Data supplied
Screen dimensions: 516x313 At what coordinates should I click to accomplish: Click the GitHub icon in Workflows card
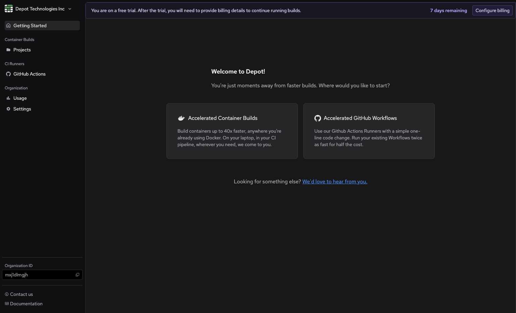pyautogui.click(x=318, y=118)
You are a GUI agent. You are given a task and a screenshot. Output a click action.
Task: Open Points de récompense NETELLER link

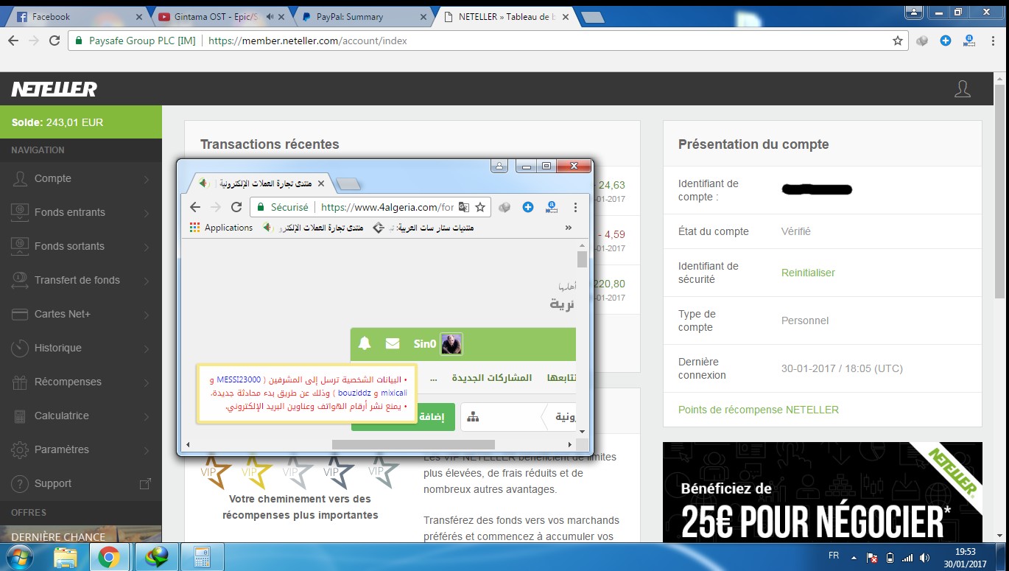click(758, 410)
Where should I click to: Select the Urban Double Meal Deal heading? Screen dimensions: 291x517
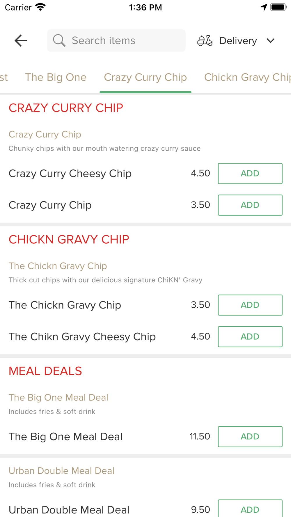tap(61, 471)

==

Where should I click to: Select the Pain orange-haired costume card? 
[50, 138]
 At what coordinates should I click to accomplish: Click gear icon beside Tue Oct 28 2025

Directions
Please, from the material above, copy only the lines from the line with "Where should I click to: Select the Pain" up to and including the line with "At what coordinates should I click to accomplish: Click gear", exactly as written.

Task result
Where should I click to: Select the Pain orange-haired costume card? 
[50, 138]
 At what coordinates should I click to accomplish: Click gear icon beside Tue Oct 28 2025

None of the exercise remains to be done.